Mastering Responsibilities

Responsibility

Responsibility has a bad rap, to some it means burden like a big heavyweight upon your shoulders, dragging you down. Taking care of others before taking care of yourself. I am responsible to my employer, I am responsible to my household, my bills, my taxes, I am responsible for my kids, my aging parents, the list can feel endless. There's nothing fun or light about responsibility. Until you turn it upside down,

Your Ability to Respond

When you turn responsibility upside down and tap into your ability to respond, you are not only provided with choice but an opportunity to take back your power, or take back your light as it were. When we reframe responsibility to the ability to respond, we get to choose our response to the feeling of that responsibility. Let's take a moment on this, because it can be subtle. I invite you to become aware of the story in your head as you do your least favorite chore. For me that is taking out the compost. In my mind I used to hear, why didn’t my son do this? Why don’t I have a man to do this? (Harkening back to the days of man’s work vs. woman’s work, cause that’s better than taking out the compost.) I hate touching this trash can, I hate opening the lid and being wafted in the face with a stinky wall of nasty stench. OH, COME ON NOW MIND! It’s not that bad! I could make a 90 second chore into a goopy ball of shame and personal toucher. Now, do I enjoy taking the compost out? No, but I do it knowing that I enjoy a clean compost bin and especially the fact that I won’t get house flies if I take it out on time.

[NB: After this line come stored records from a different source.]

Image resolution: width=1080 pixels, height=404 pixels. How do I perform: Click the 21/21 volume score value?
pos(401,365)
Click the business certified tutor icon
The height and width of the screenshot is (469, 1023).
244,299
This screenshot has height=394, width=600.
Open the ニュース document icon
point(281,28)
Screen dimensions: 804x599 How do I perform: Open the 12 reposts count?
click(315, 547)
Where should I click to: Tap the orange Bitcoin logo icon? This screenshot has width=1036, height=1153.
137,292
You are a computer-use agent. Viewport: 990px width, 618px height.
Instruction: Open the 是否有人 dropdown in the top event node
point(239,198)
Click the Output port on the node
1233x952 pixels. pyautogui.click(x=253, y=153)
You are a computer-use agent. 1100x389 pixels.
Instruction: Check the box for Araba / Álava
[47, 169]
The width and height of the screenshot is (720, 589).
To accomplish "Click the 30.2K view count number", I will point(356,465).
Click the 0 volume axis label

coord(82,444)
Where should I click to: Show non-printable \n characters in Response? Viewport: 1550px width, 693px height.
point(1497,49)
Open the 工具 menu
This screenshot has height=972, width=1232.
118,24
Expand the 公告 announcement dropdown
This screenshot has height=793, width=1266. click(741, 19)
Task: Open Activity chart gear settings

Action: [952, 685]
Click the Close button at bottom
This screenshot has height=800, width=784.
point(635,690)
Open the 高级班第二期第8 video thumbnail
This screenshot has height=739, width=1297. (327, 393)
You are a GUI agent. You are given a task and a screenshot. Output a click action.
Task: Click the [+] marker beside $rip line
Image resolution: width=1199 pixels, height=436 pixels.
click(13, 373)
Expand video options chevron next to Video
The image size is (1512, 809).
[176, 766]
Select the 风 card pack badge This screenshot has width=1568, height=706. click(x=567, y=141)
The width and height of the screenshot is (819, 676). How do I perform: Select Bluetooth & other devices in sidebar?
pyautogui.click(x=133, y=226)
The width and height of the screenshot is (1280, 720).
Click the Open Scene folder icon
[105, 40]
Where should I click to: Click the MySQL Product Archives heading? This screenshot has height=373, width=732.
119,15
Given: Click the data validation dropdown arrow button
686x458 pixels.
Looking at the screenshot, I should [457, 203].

Becoming aware and reframing the story you tell yourself can significantly decrease the feeling of heaviness upon your shoulders.  I enjoy taking care of my kids and parents because when I do, I feel good. I enjoy paying taxes because… well, I’m still working on this one but you get the point.

 Sticks and stones may break my bones but words CAN NEVER HURT ME…

Another way to honor our ability to respond to any situation is to notice how the words and actions of others are “making us feel”. The idea is, words and actions of others actually have no power over our feelings unless we let them… UNLESS WE LET THEM. Again, when you choose to let the energy of the words or a situation become a personal truth or trigger an old limiting belief, you are choosing to live in your own personal cycle of stagnation. Alternatively, and this is my favorite game to play with myself, I look at the triggers as opportunities to use my self-hypnosis and hypnotherapy techniques to CLEAR IT OUT and then reframe or reprogram the story I tell myself with something more productive. Because a clean compost bin is not the only clean vessel I enjoy :).

Honoring Thyself First

Once we have managed the stories and cleared out the old limiting beliefs, filling our proverbial love bucket becomes much easier than before, because doing so is loving thyself first. However, knowing how to temper our output by saying, not right now, on the days when you just can’t give anymore, is honoring thyself. When we honor ourselves first not only are we taking the time to make sure we have what it takes to give in that moment but we are also training our dependents to respect and honor us and what we provide, because it is not always there. It is not on demand. It is out of love and mutual respect. 

Yea But…

I can hear you saying, yea that sounds nice but I have XYZ from the moment I get up till the moment I go to bed! 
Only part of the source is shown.